(Beginning of Page extract)
A widow who claimed she was knocked down by "Fr Dougal" and injured by a milk float used in the cult television comedy show "Father Ted" has settled a High Court action for damages.
Geraldine Naughton, 59, of Inisgrove, Lahinch Road, Ennis, Co Clare, claimed she was pinned under the float after it drove up against the curb of a roundabout and rolled over her left leg.
According to court documents, the milk float was "driven or steered erratically" by a man dressed as the buffoon priest Fr Dougal McGuire character during the Father Ted festival in Kilfenora, Co Clare on or about February 26, 2008.
Ms Naughton claimed she fell after she was driven up against the curb of a makeshift roundabout by the milk float, whereupon the wheel of the float passed over her leg leaving her in "great pain".
When the float was removed her ankle and lower leg were swollen and extremely painful.
She was conveyed to Ennis General Hospital where x-rays revealed a fracture to the tip of her left fibula and she was placed in plaster. She had to use crutches for eight weeks. She also sustained a laceration to the back of her left ankle.
She was seen at the fracture clinic at Limerick Regional Hospital on various follow up dates where it was also noted she had sustained a friction burn of the skin on her left calf. The cast was removed in April 2008 and she underwent physiotherapy.
According to the plaintiff's claim papers lodged with the High Court, Ms Naughton was "left with a scar that constitutes a cosmetic defect".
"This is a source of great embarrassment to the plaintiff as she is very conscious of the scar," the document stated.
It was also claimed the plaintiff continues to suffer from pain if she partakes in any physical exercise and is unable to wear high heeled shoes.
Ms Naughton sued for damages for personal injury, loss, inconvenience and expense caused or occasioned by the negligence on the part of the defendants or one of them, their servants or agents. She also claimed interest on all special damages pursuant to Statute and further or other reliefs, as well as court costs together with VAT at the appropriate statutory rate.
According to the claim document, the Plaintiff and seven others took part in a fundraising event organised by and for Down Syndrome Ireland Ltd, the first named defendant, which involved pushing a milk float from Ennistymon to Kilfenora in Co Clare, a distance of approximately 10kms.
"The said milk float was the same or a replica of the milk float which had featured in an episode of the television comedy programme Fr Ted, which particular episode was a parody of the action movie "Speed", and accordingly the milk float would be recognised with fondness by aficionados and followers of the Father Ted programme," the claim document stated.
(End of Page extract)
(Beginning of Raw data)
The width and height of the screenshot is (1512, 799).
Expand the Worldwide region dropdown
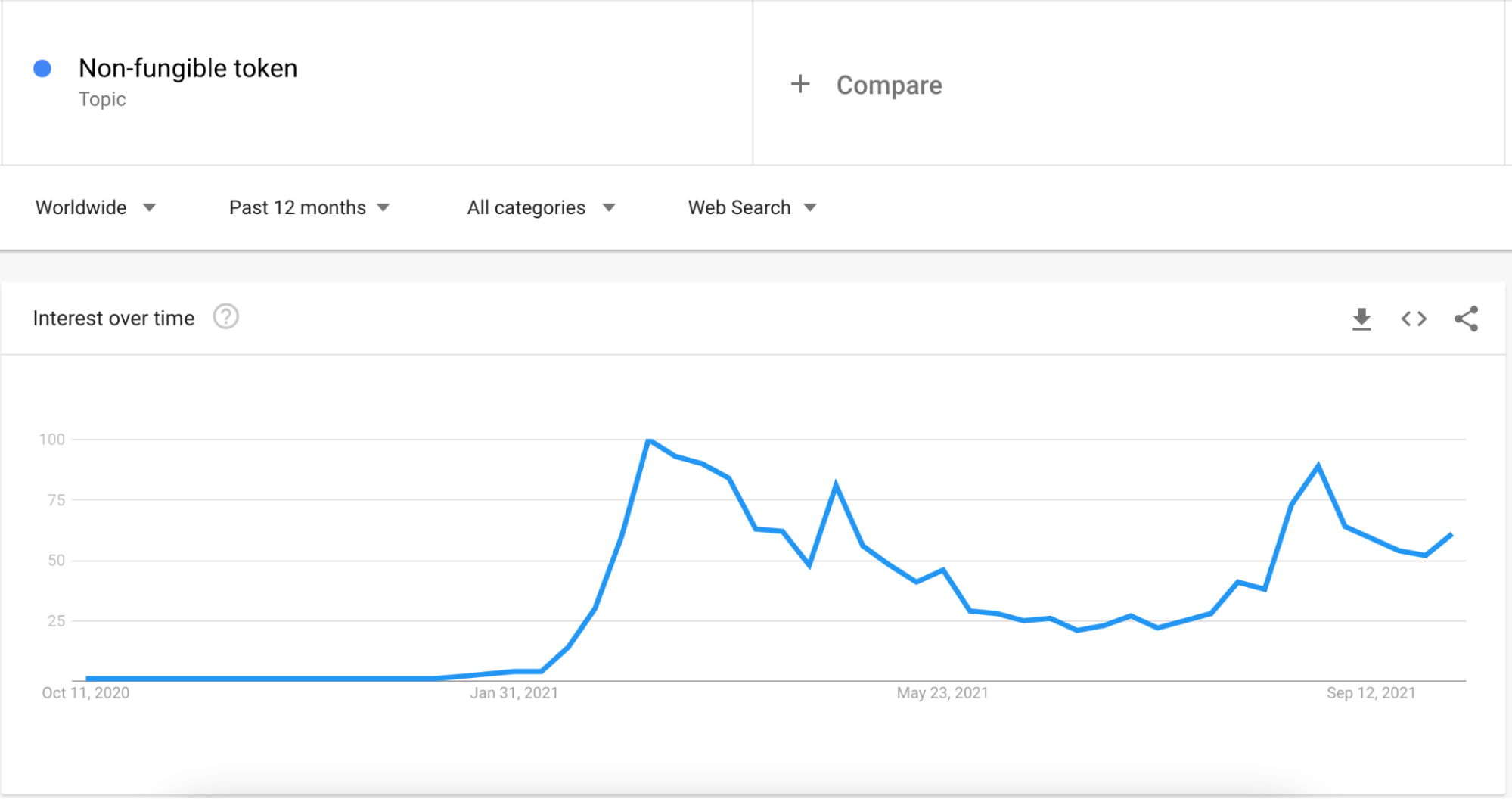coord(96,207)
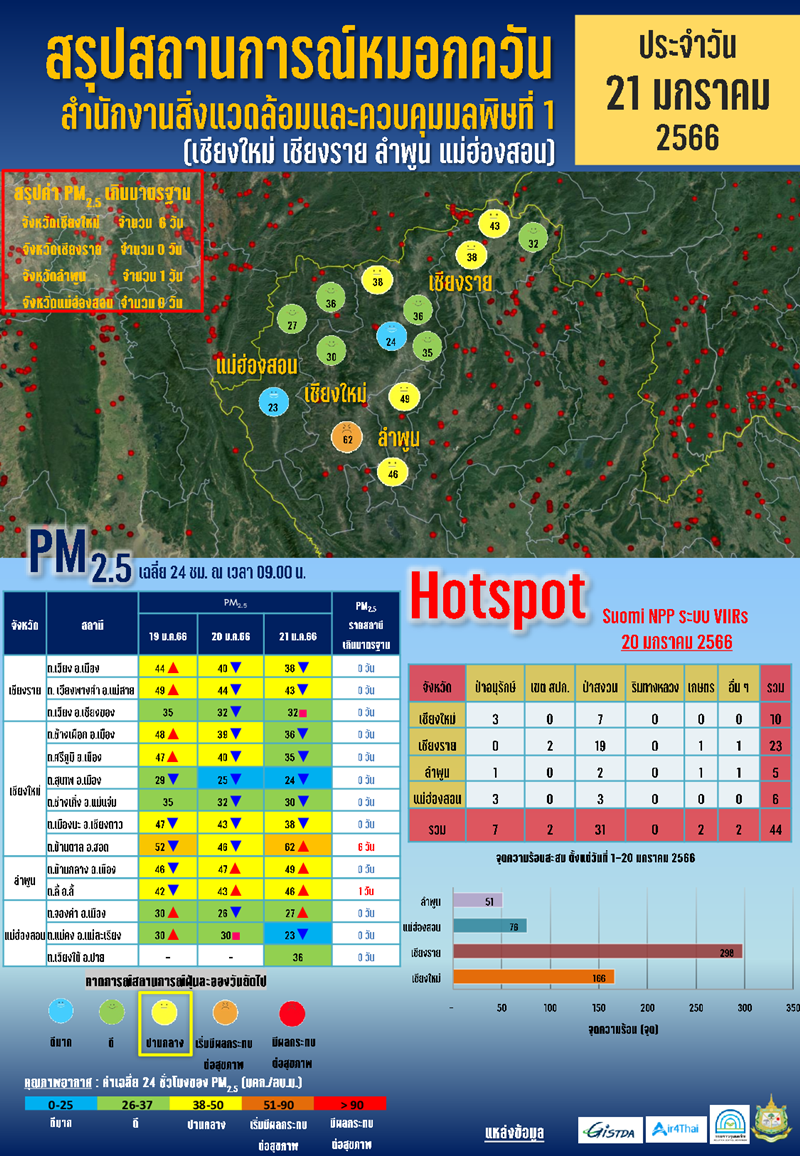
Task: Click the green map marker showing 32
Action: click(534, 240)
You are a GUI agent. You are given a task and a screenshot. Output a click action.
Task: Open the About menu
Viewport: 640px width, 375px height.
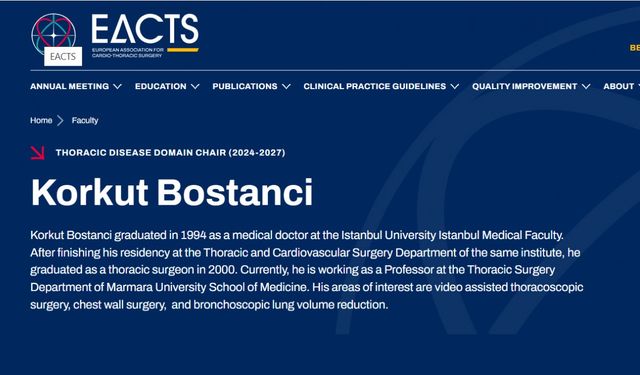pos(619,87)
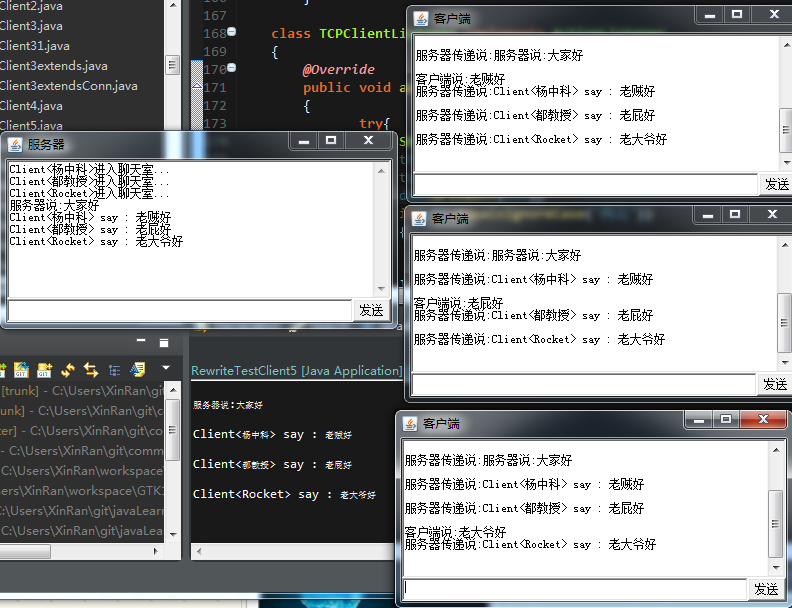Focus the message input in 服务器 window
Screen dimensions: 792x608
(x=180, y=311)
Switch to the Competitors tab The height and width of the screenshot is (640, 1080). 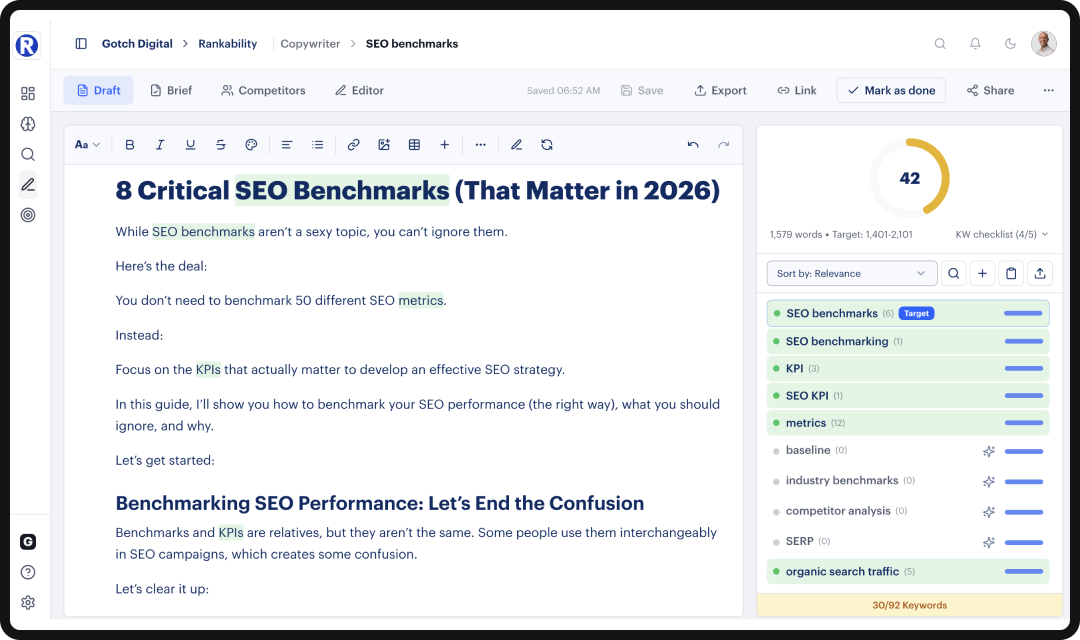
(End of Raw data)
▸ **Tasks**:
**a)** From the milk float court case article, list each thing for which Ms Naughton sued for damages, as named in the sentence that begins "Ms Naughton sued for damages".
**b)** Write the next part of the milk float court case article, picking up after its final sentence.
The lines after the milk float court case article are separate material and unrelated to it.

▸ **Results by task**:
**a)**
- Personal injury
- Loss
- Inconvenience
- Expense

**b)**
The Father Ted festival -- run by the second named defendants Friends of Ted Ltd, which organises festivals and events themed on the "Father Ted" television show, and has its registered office at 27 The Nurseries, Taylor's Hill, Galway -- was taking place in Kilfenora at the time.
It was claimed that, after completing the push to Kilfenora, the plaintiff and her friends were asked by a servant or agent of the charity to return to the square in Kilfenora to push the float around a temporary roundabout which had been put in the main square so as to generate publicity for the Father Ted festival as there was various media present.
The plaintiff claimed she was taking part in the push organised by Down Syndrome Ireland and was struck by a vehicle owned or in control of Down Syndrome Ireland but at the time being steered by a servant or agent of the Fr Ted Festival.
Senior Counsel, Michael McMahon asked the court to strike out the matter after it was heard an undisclosed settlement was agreed.
There was no admission of liability by any of the parties involved.
The terms of the settlement was not disclosed and the mater was struck out by Mr Justice Iarfhlaith O'Neill at the High Court sitting in Limerick.
Meanwhile, speaking to the Irish Independent this evening, a spokesperson for Tedfest distanced themselves from the case.
A former employee of the ‘Friends of Ted Limited’ said that she was no longer involved in the company but that she was made aware at the time that the incident had occurred but that “it was in the right hands”.
The organisers of the annual ‘TedFest’, which is set to take place on Inis Mor this weekend, last night distanced themselves from the incident.
“We are aware of the incident. Just to be clear, it wasn’t TedFest. We have nothing to do with it now,” a spokesperson for the festival said.